Thanks for hanging with us! And here I thought the two of us were just yacking away. :-)
BTW, I found an interesting analysis on some aspects of the border issue. If nothing else, it has some choice data points and good insights, some of which are surprising. Their view is that some of our policies are doing the opposite of what was intended.
Sure, but be careful: who, exactly, actually supports *open borders*?
You may be able to find a handful of (non-crank) examples, but for the most part no significant Dems support it.
Also, one must keep in mind that the BOrdER CRisIS!!! is largely a right-wing fabrication. Migration patterns and causes are complex. Spikes are often the result of things that happened years before and many factors are not under the control of the gov't. Decades ago there were tons of crossings (or so it's estimated). The recent apprehension rate is similar to a spike in 1986 (when the apprehension % was much lower).

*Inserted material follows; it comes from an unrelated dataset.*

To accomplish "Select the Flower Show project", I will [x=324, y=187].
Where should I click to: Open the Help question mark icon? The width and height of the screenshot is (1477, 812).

First of all, the border crisis is real, it'a not a fabrication of anybody, although the Right uses it for their own ends, and the Left just closes their eyes and denies it. I'm only aware of one country in the world that is not a failed state that has numbers of illegal immigrants comparable to ours. That country is Mexico, and it only allows them there because of the certainty that they're passing through -- to us. That is NOT a normal situation or, in my view, a stable one, or an acceptable one.
Second, when I talk about someone believing in "open borders", I mean something extremely specific: the belief that anyone who wants to migrate to the United States should be permitted to enter and settle, probably after a background check, and perhaps after passing a health screening (although that, I expect, would be highly debatable and hotly debated), but with no quotas, no language requirements, no pre-existing connection to the country, no screening for desired skills, and no exclusions for lack of them. In other words, the immigration policy we had in 1870, computerized and minus the racism of that era. I think that I've just described the immigration policy desired by a large proportion of Democrats, and by an even larger proportion of the Left in general
That's a perfectly valid position for purposes of debate, and I would be genuinely interested in knowing how your views diverge for it. What's not valid is obfuscation on the point: people who believe in what I've outlined should own it, not evade it. Intellectual dishonesty will not move the debate forward to any useful place.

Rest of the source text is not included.